India just ditched the dollar and used its own currency to buy a million barrels of oil from the UAE

A man counts Indian rupee banknotes in Varanasi, Uttar Pradesh, India.

Dhiraj Singh/Bloomberg

India bought 1 million barrels of oil from the United Arab Emirates using its own currency instead of US dollars.
The Indian Oil Corp settled a payment in rupees with the Abu Dhabi National Oil Company.
Nations including India, Russia, and other BRICS members have been pushing to de-dollarize.

The dedollarization trend moved one step further this week as India’s top oil refiner used a local currency to settle an oil trade with a seller in the United Arab Emirates.

Indian Oil Corp ditched the greenback and used rupees to purchase 1 million barrels of oil from Abu Dhabi National Oil Company, the Indian embassy in the UAE said Monday, according to a Reuters report.

Most commodity deals worldwide are typically settled in dollars. But India, the world’s third biggest oil importer and consumer, signed a contract last month with the UAE opening the door to use rupees instead of dollars, which would minimize costs by taking out dollar conversions from transactions.

The two also agreed to implement a real-time payment mechanism to simplify cross-border transactions.
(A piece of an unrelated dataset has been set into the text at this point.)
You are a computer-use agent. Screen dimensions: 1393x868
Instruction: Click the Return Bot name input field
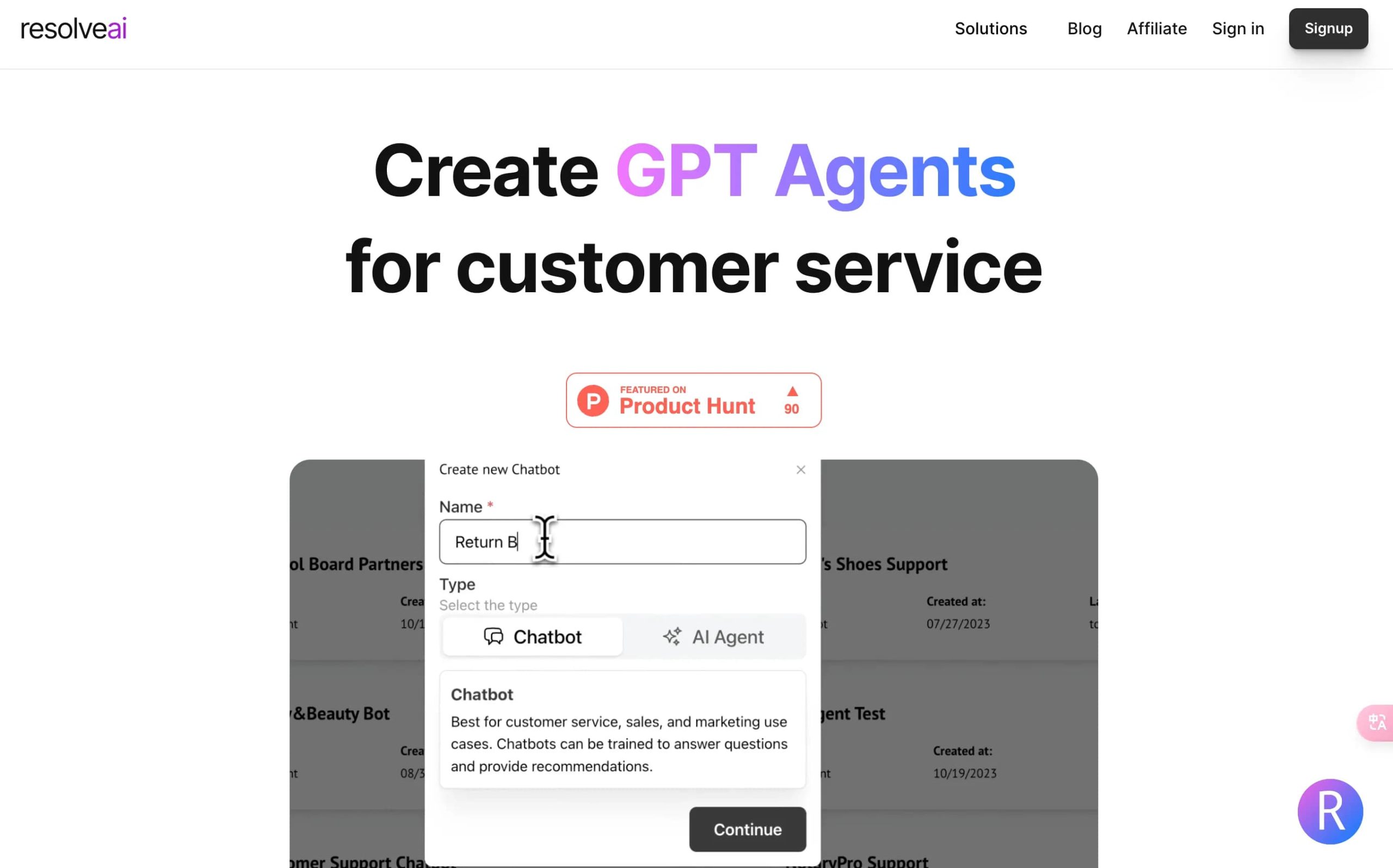[623, 541]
Monday’s deal marked India’s first crude oil payment to the UAE in rupees. It followed the recent purchase of 25 kg gold by a buyer in India from a UAE exporter using rupees. 

The moves are the latest in a series of recent maneuvers by mostly non-Western nations to move off the dollar.

Dedollarization has gained steam since the US imposed financial sanctions on Russia last year, and countries from China and India to France and Israel have all signaled interest.

Leaders from BRICS nations — a bloc that includes Brazil, Russia, India, China, and South Africa — have made a particular push for their own non-dollar currency.

Meanwhile, China has been trying to internationalize the yuan to compete against the dollar and has currency agreements with Brazil and Argentina.

While the dollar remains dominant as a method of payment, Stephen Jen, the chief executive of Eurizon SLJ Capital, wrote in a note earlier this year that the dollar’s share of global reserves declined sharply in 2022, deteriorating at about 10 times the average pace seen in the last two decades.